ACTION ITEM => Pick up the essay about why people everywhere celebrate the new year right after its last sentence and write the next part.

PAGE EXCERPT =>
So why do we do it? Why choose an arbitrary point on a timeline for a celebration? Moreover, why is this custom so universal that it bridges all continents, cultures, religions and has done so for countless centuries? While the exact timing of this gateway (and the manners of observation) is as differing as the peoples who participate...we participate. My speculation is that these activities serve a couple basic human needs. First, as individuals; an excellent New Year's observation can be all the things that a great birthday should be, but (if one is neither a child nor a celebrity/supermodel) usually isn't. A birthday should be a time of celebration, a grateful acknowledgment of yet another year life. Instead, it usually winds up being “your day in the barrel”, with bad jokes from friends, and even worse “wit” lurking within every birthday card... Don’t forget the double bogie if the last digit of your age just clicked to a zero. Birthdays stink, but a great NYE, however you might define it, can offer a kind of ‘proper’ birthday... a birthday celebration for you and a billion of your closest friends.

DATA SEGMENT =>

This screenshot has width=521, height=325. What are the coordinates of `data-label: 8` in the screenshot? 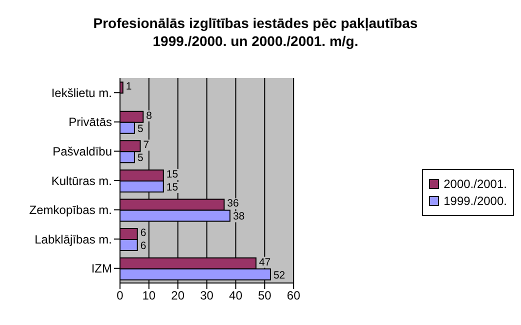 It's located at (149, 116).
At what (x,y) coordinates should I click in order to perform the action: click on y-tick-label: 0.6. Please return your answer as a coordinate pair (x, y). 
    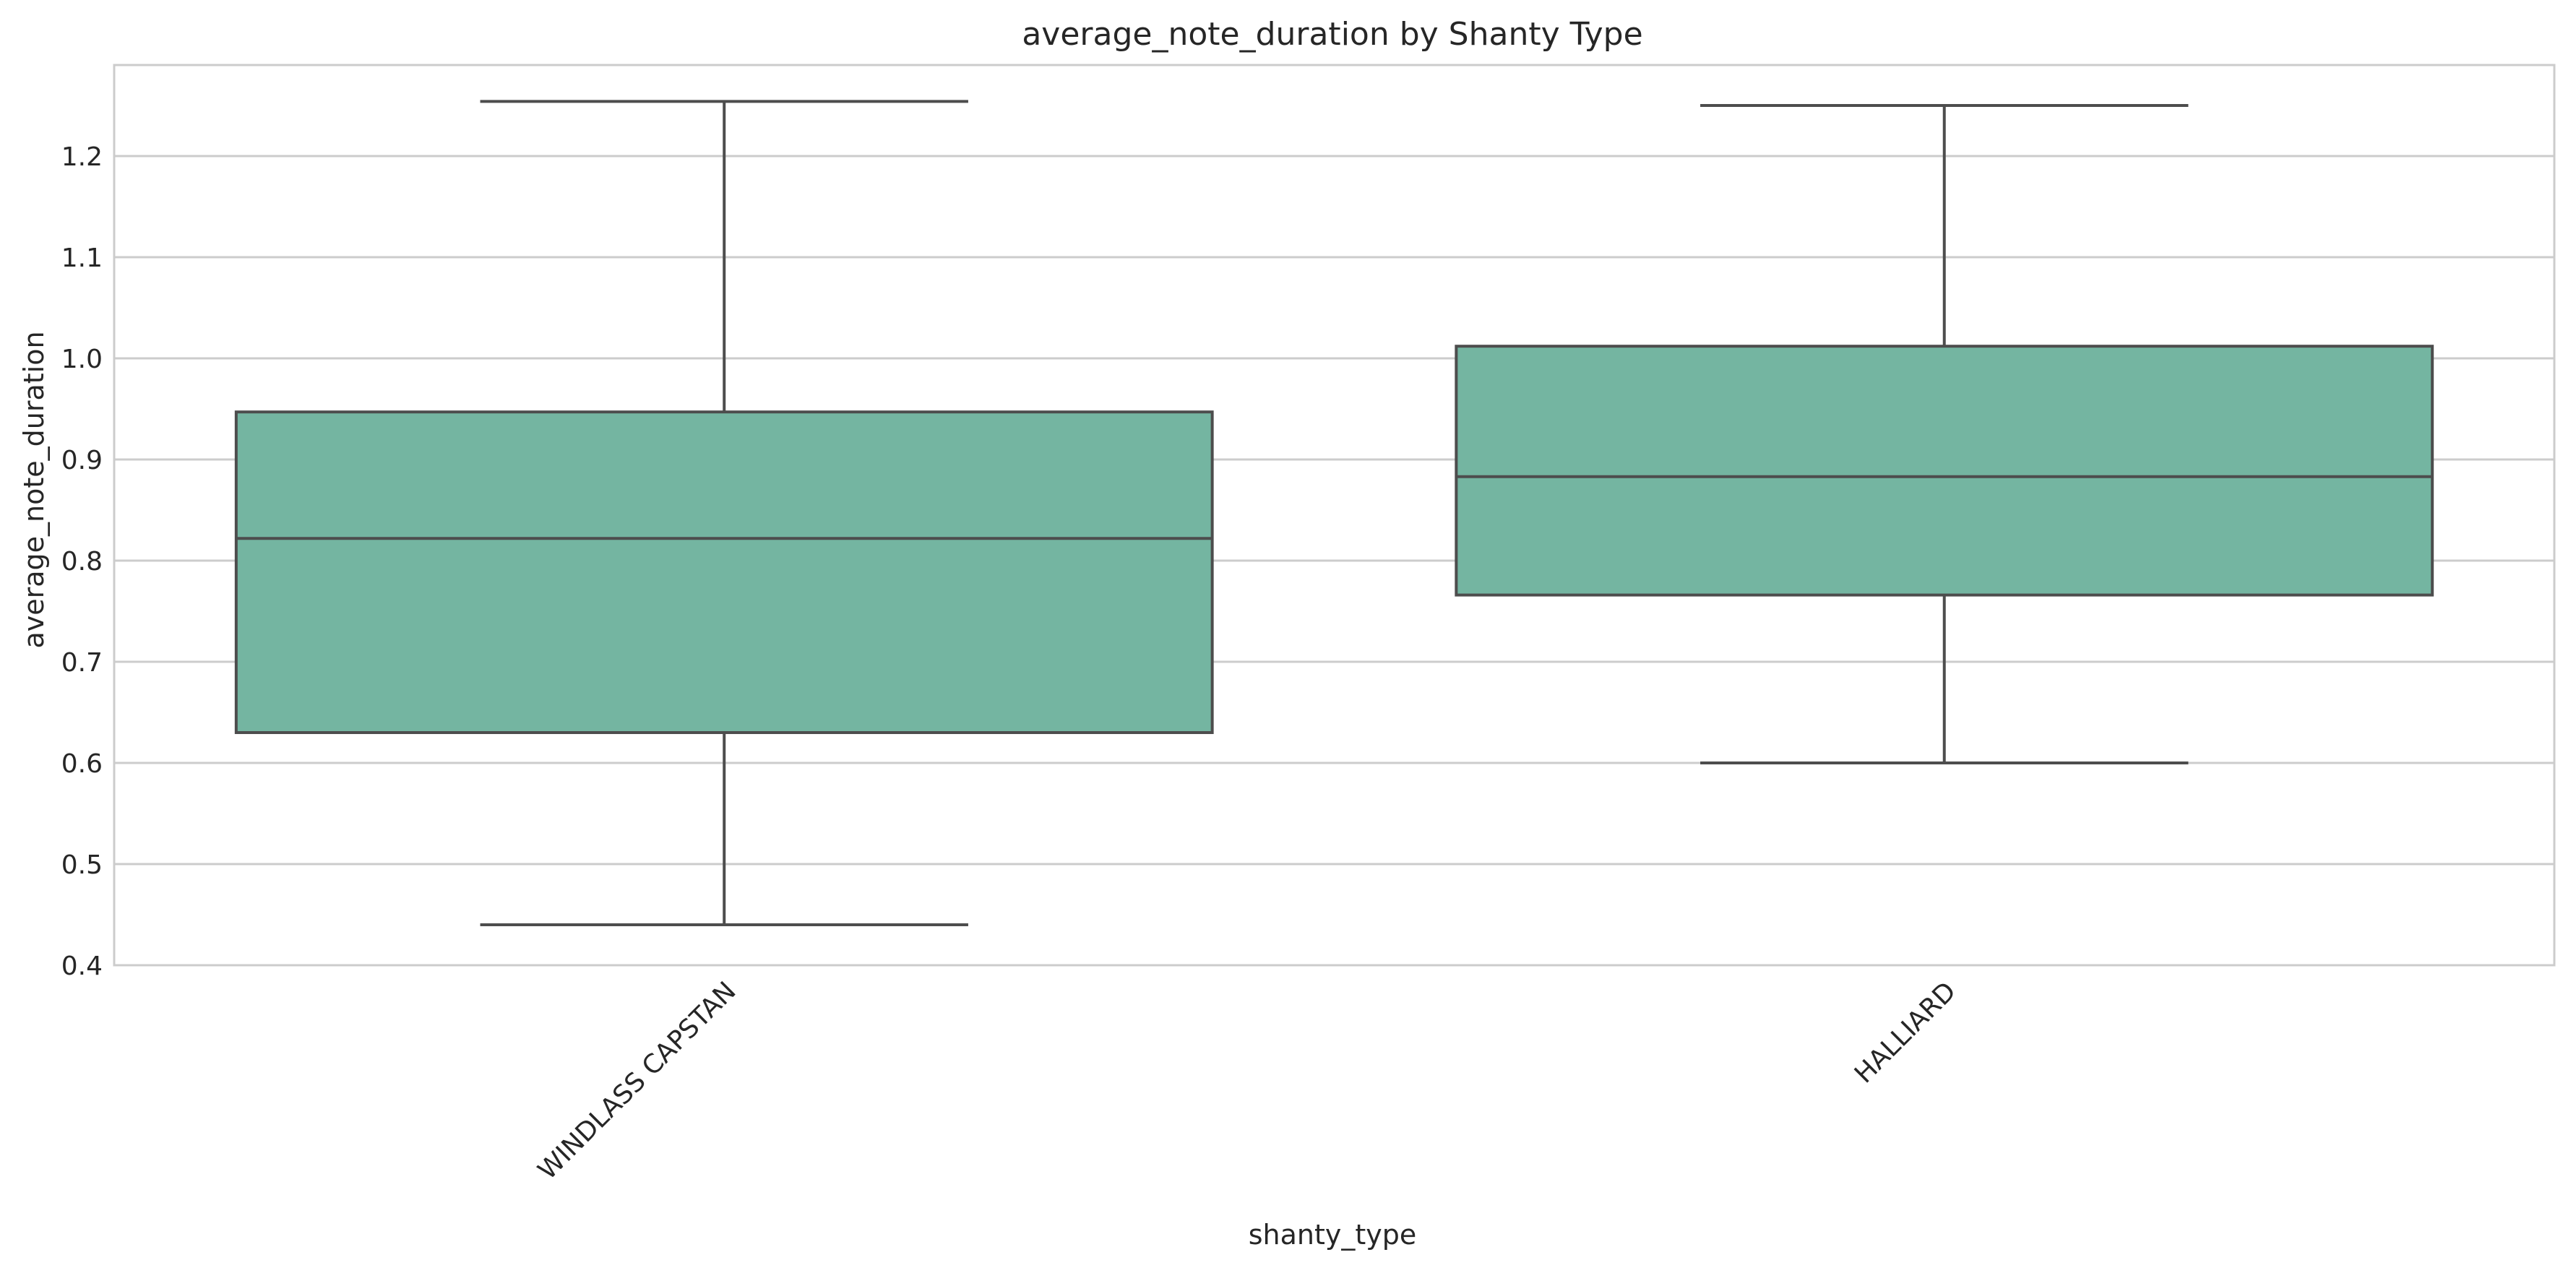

REPLY =>
Societally, while many of the Western culture's pre-new year rituals have gone the way of the snail-darter (settle all debts, make amends to those who have been slighted, and thank those who have stood by them) "out with the old, and in with the new" offers an annual opportunity for an emotional audit, a time to reflect on the past, cast our collective eyes to the future, and maybe (just maybe) create and stick to positive resolutions.

While practicality (and the lack of 20 billion frequent flier miles) made it a mite hard for all of the staff to personally clink glasses with you on New Year’s Eve, it's very important to all of us to express our thanks for your patronage, your friendship, and (occasionally) even your patience. We are grateful to have you as a customer, and look forward to an even closer relationship in 2014.